> **What to work on**: Reproduce word for word the part of the entries that opens with the line containing "Given: Click add comparison link" and closes with the line containing "point(145,18)", including both of those lines.

........

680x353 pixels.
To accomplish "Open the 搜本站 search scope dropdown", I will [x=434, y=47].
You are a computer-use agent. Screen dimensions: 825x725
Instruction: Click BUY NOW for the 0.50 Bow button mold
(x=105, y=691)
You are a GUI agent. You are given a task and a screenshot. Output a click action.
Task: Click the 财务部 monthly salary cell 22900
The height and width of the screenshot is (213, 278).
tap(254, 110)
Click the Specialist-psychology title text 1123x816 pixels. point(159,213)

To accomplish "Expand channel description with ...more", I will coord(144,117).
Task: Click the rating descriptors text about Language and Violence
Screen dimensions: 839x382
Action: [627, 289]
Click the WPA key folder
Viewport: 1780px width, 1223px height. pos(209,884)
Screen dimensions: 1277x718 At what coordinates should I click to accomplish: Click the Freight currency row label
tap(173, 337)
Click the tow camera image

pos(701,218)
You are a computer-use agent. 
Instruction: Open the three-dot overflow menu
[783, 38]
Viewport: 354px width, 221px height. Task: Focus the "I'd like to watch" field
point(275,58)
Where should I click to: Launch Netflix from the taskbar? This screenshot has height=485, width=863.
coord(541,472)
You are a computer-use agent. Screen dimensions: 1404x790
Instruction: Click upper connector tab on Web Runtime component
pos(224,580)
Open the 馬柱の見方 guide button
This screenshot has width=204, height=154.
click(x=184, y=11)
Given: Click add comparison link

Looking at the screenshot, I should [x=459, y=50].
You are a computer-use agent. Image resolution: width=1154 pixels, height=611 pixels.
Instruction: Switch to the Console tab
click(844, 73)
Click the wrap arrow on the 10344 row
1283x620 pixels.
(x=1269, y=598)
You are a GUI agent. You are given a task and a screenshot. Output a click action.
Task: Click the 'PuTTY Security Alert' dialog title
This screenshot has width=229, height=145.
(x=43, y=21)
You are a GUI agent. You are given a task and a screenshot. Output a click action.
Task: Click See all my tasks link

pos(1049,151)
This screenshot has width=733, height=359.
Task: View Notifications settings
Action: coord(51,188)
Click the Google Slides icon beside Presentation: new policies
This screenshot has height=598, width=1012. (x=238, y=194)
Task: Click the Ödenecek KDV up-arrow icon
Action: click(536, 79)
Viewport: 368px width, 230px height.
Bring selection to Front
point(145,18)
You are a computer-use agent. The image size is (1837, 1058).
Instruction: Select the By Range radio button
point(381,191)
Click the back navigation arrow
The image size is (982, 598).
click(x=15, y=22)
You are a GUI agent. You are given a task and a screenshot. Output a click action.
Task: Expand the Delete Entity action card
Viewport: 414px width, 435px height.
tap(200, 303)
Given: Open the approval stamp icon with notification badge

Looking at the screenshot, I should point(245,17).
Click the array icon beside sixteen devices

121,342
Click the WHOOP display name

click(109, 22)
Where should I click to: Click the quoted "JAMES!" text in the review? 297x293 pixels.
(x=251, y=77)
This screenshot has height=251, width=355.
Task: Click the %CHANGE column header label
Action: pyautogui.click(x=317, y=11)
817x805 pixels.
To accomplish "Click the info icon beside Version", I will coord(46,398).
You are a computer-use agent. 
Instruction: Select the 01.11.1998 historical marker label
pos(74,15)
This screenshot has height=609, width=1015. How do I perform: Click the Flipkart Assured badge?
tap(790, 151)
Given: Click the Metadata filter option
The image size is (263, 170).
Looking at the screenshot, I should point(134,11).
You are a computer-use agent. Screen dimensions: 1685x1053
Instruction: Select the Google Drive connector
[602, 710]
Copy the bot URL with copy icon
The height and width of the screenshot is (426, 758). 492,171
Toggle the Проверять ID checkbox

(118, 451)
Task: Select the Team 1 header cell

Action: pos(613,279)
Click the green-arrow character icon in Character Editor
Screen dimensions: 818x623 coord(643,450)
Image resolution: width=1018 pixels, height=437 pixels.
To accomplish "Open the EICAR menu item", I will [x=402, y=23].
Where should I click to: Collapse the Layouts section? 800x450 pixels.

........

> **Reply to the task**:
Given: Click add comparison link

Looking at the screenshot, I should [x=459, y=50].
You are a computer-use agent. Image resolution: width=1154 pixels, height=611 pixels.
Instruction: Switch to the Console tab
click(844, 73)
Click the wrap arrow on the 10344 row
1283x620 pixels.
(x=1269, y=598)
You are a GUI agent. You are given a task and a screenshot. Output a click action.
Task: Click the 'PuTTY Security Alert' dialog title
This screenshot has width=229, height=145.
(x=43, y=21)
You are a GUI agent. You are given a task and a screenshot. Output a click action.
Task: Click See all my tasks link

pos(1049,151)
This screenshot has width=733, height=359.
Task: View Notifications settings
Action: coord(51,188)
Click the Google Slides icon beside Presentation: new policies
This screenshot has height=598, width=1012. (x=238, y=194)
Task: Click the Ödenecek KDV up-arrow icon
Action: click(536, 79)
Viewport: 368px width, 230px height.
Bring selection to Front
point(145,18)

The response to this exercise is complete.